◆ Stored entries ◆
__________________________________________________

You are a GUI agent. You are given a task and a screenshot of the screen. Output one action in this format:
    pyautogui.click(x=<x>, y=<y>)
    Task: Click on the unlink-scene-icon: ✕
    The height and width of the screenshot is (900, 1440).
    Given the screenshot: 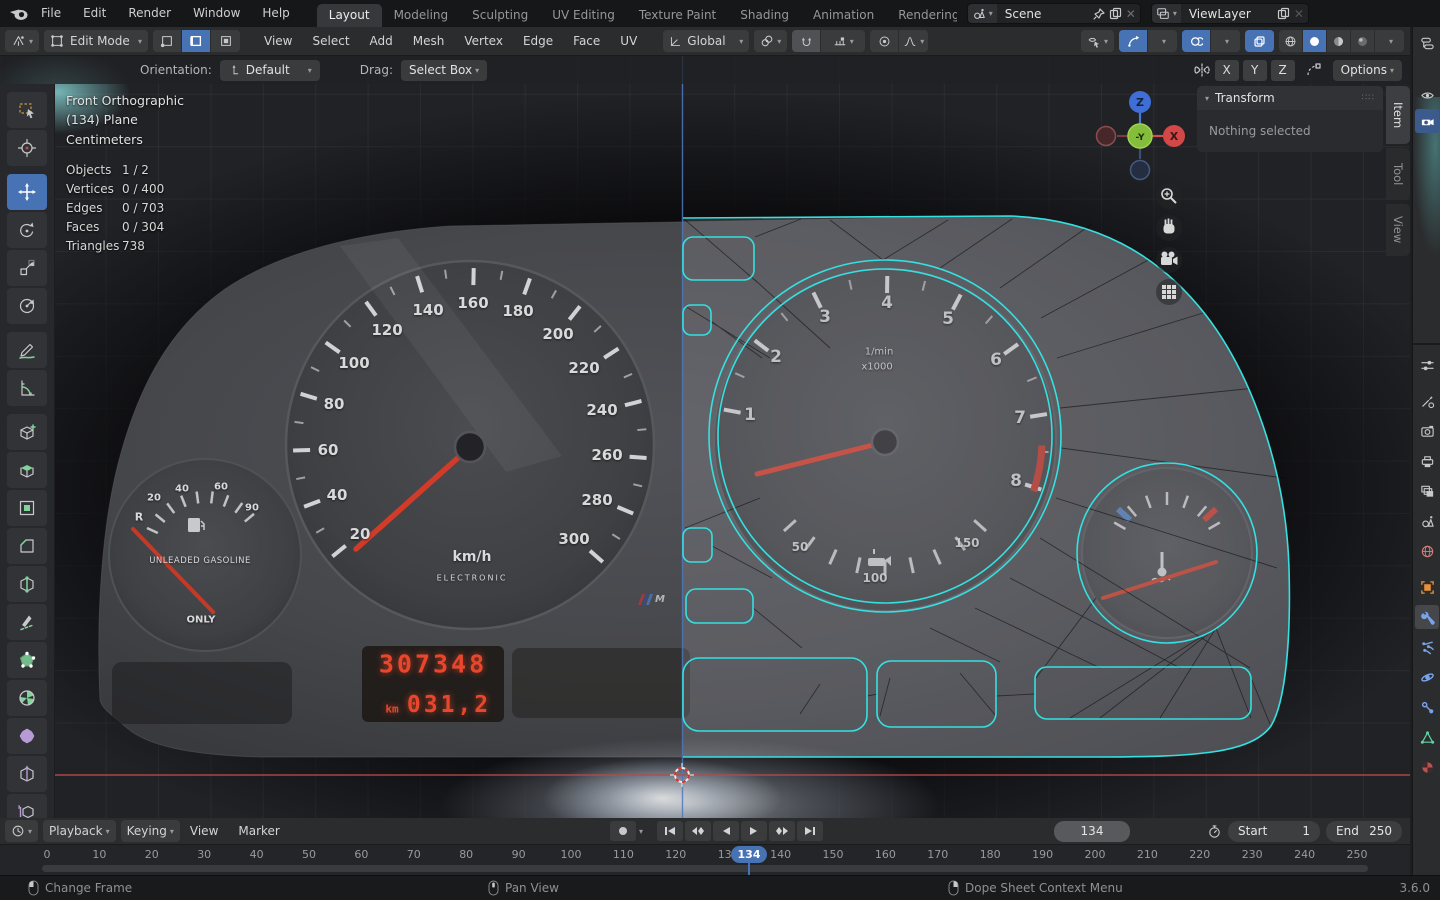 What is the action you would take?
    pyautogui.click(x=1131, y=14)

__________________________________________________

◆ TASK OBJECTIVE ◆
Lay out the lines from the start of the items down to the line containing "The height and", both ends included, as a numbered list, leaving out any blank lines.

◆ ANSWER SPACE ◆
1. You are a GUI agent. You are given a task and a screenshot of the screen. Output one action in this format:
2.     pyautogui.click(x=<x>, y=<y>)
3.     Task: Click on the unlink-scene-icon: ✕
4.     The height and width of the screenshot is (900, 1440).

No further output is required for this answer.